Abruptly she rose; impatiently moved away; but a few steps, however, when she turned, her face suddenly free from annoyance, in her eyes a soft decision.
"There!" she exclaimed with a smile, half-arch, half-repentant. "How can any one be angry on such a day—all sunshine, butterflies and flowers!"
He did not reply, and, mistress once more of herself, she drew near.
"What a contrast to the stuffy palace, with all the courtiers, ministers and lap-dogs!" she went on. "Here one can breathe. But how shall we make the most of such a day? Stroll into the forest; sit by the fountain; run over the grass?"
Her voice was softer than it had been; her words fraught with suggestions of exhilarating companionship. Did she note their effect? At any rate, she laughed lightly.
"But how," she resumed, surveying the great enfolding skirt, "could one trip the sward with this monstrous gown, weighted with wreaths of silver? Is it not but one of the many penalties of high birth? Oh, for the short skirts of the lowly! What comfort to be arrayed like Jacqueline!"
"And she, Princess, doubtless thinks likewise of more gorgeous apparel." His heart beat faster as he strove to answer her in kind.

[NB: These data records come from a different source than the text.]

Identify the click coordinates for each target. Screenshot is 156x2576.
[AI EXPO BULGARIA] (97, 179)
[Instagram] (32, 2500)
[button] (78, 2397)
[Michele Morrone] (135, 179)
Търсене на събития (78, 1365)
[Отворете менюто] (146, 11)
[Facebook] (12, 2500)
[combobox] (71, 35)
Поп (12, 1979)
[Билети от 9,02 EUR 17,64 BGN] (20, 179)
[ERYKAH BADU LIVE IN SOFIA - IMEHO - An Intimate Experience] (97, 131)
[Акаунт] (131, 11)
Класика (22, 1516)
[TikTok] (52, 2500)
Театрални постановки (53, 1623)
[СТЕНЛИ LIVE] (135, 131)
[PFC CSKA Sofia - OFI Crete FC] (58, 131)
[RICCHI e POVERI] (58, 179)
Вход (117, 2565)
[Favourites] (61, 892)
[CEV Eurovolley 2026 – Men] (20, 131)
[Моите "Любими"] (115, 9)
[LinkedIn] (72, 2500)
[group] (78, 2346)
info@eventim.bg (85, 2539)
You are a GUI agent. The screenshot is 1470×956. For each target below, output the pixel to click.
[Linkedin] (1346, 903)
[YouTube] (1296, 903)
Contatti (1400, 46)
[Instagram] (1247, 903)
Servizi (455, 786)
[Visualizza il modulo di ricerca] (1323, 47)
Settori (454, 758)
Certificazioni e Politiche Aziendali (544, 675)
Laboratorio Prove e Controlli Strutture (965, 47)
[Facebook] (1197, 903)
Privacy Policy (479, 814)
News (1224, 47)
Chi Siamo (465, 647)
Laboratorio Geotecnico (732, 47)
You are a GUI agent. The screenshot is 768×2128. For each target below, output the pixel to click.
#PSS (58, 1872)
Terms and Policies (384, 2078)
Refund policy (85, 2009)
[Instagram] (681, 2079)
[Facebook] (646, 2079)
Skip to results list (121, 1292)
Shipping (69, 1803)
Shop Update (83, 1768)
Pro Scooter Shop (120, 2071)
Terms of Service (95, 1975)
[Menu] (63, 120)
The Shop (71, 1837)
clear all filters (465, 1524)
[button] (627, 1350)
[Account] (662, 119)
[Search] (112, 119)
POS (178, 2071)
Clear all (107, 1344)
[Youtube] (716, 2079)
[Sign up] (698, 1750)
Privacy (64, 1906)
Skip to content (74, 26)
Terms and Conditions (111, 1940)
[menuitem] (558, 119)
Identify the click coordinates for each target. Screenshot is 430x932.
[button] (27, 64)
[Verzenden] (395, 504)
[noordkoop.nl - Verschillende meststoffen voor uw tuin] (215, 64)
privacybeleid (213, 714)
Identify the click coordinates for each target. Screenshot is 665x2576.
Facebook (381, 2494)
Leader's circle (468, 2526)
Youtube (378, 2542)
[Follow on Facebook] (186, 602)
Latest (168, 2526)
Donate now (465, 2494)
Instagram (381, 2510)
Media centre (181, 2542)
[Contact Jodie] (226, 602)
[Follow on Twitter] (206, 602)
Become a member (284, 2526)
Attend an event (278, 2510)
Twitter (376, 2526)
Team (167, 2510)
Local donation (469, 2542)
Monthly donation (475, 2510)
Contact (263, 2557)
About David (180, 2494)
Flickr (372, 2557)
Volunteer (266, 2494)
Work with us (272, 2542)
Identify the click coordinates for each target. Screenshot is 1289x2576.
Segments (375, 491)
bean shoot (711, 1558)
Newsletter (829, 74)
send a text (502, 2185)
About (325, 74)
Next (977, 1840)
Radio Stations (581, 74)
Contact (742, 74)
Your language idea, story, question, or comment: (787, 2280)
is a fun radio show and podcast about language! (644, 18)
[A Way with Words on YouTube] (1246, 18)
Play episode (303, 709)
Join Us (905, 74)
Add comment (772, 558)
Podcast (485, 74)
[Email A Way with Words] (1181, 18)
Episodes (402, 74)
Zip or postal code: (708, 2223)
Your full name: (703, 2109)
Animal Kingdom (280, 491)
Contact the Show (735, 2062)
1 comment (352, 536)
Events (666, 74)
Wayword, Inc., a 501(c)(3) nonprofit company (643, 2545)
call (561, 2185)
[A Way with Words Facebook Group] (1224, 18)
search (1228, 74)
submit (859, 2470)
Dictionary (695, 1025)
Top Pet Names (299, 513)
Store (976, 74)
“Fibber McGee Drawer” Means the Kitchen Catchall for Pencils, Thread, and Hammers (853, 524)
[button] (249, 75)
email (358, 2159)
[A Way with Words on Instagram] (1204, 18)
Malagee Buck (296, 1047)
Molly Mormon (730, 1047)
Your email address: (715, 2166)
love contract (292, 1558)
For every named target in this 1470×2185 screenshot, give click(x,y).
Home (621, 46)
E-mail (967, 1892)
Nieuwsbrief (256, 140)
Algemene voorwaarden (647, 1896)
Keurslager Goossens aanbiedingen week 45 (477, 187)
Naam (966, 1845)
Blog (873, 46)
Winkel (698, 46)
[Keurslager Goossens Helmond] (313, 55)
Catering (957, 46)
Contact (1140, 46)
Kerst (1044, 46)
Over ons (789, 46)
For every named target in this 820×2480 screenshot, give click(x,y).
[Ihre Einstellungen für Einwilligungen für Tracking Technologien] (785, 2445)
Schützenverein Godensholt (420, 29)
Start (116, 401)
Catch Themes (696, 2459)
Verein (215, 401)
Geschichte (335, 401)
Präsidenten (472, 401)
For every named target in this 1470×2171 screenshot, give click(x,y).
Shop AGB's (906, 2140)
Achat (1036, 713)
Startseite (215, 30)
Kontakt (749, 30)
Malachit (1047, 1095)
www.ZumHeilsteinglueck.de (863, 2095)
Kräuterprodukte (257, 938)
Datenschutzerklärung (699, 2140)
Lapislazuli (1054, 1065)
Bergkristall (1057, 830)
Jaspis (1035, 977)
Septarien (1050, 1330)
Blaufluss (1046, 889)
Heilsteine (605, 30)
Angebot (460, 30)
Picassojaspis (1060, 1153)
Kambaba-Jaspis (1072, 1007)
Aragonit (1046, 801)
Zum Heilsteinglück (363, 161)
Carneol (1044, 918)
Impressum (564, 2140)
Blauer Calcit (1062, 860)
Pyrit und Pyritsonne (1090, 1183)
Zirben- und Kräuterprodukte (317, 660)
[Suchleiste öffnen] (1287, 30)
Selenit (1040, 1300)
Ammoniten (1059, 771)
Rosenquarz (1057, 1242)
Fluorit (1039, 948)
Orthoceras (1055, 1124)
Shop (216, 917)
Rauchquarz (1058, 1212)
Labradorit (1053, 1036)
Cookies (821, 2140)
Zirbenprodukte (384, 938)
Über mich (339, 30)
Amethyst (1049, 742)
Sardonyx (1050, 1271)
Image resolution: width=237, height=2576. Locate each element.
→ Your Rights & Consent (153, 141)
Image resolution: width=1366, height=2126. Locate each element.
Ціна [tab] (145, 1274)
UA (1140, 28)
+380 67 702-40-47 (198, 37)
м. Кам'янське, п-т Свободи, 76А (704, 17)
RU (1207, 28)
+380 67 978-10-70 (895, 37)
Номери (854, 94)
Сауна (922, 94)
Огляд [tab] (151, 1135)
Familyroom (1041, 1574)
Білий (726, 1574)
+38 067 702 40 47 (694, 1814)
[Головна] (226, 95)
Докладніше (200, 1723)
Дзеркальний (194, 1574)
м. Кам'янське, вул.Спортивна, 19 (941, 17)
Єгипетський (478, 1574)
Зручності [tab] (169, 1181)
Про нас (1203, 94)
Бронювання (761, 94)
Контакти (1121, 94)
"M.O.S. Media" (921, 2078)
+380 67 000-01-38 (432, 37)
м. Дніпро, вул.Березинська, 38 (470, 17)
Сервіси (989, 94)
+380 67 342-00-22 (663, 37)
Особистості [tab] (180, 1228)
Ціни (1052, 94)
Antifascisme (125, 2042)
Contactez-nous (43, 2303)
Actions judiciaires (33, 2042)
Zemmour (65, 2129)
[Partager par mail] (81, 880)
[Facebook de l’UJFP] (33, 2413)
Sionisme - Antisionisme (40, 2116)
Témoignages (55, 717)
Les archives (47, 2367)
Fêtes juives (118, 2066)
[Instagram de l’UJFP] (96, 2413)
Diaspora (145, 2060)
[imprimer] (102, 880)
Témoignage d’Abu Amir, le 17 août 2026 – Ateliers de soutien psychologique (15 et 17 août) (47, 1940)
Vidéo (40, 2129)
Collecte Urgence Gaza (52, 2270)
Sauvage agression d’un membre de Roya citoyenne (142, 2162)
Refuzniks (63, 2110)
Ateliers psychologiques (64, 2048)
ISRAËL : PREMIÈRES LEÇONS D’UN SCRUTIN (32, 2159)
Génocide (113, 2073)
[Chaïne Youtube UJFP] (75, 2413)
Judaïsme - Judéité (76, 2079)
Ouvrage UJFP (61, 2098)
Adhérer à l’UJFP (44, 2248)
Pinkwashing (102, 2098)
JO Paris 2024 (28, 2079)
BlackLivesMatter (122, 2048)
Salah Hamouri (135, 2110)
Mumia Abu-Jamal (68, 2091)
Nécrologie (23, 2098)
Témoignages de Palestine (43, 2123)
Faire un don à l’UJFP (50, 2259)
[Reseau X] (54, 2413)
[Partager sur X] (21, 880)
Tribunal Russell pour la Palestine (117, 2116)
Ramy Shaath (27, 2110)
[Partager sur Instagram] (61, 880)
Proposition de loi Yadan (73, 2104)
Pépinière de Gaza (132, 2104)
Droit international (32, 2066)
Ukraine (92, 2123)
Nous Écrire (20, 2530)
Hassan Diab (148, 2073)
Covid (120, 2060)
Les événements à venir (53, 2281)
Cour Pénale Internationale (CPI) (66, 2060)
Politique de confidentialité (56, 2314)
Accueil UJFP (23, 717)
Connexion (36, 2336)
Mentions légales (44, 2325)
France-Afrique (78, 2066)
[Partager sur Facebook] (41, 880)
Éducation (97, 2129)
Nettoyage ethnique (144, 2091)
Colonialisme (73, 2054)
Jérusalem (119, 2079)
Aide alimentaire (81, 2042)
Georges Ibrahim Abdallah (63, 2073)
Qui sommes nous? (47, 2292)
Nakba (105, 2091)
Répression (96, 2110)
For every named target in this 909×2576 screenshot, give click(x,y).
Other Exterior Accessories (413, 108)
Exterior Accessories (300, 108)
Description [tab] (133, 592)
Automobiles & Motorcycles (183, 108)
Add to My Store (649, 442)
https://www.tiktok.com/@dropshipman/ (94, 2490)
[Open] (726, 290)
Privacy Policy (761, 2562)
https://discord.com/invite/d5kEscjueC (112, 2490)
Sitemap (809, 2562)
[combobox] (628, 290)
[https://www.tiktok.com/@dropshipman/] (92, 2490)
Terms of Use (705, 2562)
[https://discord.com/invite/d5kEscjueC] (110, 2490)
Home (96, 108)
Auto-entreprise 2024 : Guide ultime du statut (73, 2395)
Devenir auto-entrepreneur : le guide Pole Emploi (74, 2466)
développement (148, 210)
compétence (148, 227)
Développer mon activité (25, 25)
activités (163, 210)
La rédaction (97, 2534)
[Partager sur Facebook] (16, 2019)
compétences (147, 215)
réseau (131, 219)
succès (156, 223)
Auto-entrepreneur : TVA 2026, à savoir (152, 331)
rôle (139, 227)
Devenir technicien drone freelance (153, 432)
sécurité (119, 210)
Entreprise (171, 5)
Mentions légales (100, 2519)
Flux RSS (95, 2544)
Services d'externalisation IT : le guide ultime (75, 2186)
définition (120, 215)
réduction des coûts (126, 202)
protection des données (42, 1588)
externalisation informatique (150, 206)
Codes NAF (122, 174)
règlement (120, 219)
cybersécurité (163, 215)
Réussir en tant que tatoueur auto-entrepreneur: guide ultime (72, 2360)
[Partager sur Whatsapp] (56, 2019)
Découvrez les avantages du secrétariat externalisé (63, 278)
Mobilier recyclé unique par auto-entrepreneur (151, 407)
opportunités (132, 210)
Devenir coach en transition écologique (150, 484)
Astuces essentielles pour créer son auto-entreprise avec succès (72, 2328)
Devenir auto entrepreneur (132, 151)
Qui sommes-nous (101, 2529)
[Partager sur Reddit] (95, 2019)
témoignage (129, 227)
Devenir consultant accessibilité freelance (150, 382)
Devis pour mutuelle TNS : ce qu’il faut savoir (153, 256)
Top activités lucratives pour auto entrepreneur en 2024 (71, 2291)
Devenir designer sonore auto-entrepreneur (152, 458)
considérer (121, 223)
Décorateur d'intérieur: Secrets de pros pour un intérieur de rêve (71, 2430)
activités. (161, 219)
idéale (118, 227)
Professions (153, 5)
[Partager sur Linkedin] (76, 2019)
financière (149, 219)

"A waste of cloth in vanity, as saith Master Calvin!" she replied, lifting her arms that shone with creamy softness from the dangling folds of heavy silk. "Were it not for this courtly encumbrance, I should propose going into the fields with the haymakers. You may see them now—look!—through the opening in the foliage."
With an expression, part resignation, part regret, she leaned against the wind-worn griffin which formed the arm of the bench. Fainter sounded the warning of the jestress in the ears of the duke's fool; so faint it became but a weak admonition. More and more he abandoned himself to the pleasure of the moment.
"To make the most of the day," the princess had said.